Applying capture analysis in the hotly contested arena of financial regulation is difficult. Numerous regulators with widely differing missions and widely diverse stakeholders are involved. Regulators operate under widely differing authorizing legislation. They even function at different levels of government. Agencies are often at odds with each other when it comes to determining optimal public policy. Unlike policy disputes in many other areas of regulation, which can be settled by reference to scientific data, public policy in financial regulation rests profoundly on essentially contested economic ideologies. This makes financial policy doubly difficult: one the one hand, it requires deep expertise—and therefore agency, as opposed to legislative—determination; on the other, this expertise must be informed by prevailing perceptions of which economic principles are most plausible, even though these principles are seldom actually verifiable.
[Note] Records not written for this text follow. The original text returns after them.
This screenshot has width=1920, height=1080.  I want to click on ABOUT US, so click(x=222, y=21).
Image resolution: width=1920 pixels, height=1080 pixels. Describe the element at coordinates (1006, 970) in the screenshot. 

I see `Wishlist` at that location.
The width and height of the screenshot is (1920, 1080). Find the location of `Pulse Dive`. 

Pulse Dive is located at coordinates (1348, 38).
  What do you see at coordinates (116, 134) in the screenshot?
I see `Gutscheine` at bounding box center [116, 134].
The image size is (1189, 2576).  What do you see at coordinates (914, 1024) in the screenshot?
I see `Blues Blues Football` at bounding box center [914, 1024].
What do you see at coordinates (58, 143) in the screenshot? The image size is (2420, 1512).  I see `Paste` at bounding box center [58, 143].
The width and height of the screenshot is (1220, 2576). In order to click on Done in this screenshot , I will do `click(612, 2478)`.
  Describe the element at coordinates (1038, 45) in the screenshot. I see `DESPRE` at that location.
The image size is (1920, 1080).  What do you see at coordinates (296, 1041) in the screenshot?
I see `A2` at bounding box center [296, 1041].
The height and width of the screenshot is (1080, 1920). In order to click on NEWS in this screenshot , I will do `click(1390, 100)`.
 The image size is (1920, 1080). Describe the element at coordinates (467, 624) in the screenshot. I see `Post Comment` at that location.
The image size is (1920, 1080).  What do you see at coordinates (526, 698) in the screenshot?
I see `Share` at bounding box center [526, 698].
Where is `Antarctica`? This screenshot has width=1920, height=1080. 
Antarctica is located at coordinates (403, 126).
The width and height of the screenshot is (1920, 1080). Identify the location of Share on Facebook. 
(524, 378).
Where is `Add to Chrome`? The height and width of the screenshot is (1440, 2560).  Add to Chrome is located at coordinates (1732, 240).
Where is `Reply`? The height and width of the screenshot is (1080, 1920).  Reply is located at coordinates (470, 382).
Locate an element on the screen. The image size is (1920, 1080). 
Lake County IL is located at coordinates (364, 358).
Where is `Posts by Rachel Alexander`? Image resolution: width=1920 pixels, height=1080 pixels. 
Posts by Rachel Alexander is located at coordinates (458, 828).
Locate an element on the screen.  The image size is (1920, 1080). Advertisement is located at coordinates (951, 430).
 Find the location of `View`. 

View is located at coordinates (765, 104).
It is also often overlooked that financial institutions—banks in particular—perform quasigovernmental roles, such that close cooperation between the regulators and the regulated is not only inevitable but also indispensable. “Capture” is therefore often just a confusing term of regulatory analysis because it rests on shallow perceptions of the regulatory process. Stakeholders and even the agencies themselves inevitably “contest” for the policies they deem most desirable. What is important is to prevent, as far as possible, undue influence by certain stakeholders at the expense of others, and the adequate representation of alternative views in the combative arena of policy competition. The principles of democratic participation remain the important guiding light for financial regulatory reform. This article reviews the fragmented nature of the regulatory process in finance, the close relationship between banks and government, and the emerging forces that might help to make the policy contest more balanced.

Library of Congress Subject Headings

Interest groups, Deregulation, Public finance, Financial institutions, Board of Governors of the Federal Reserve System (U.S.)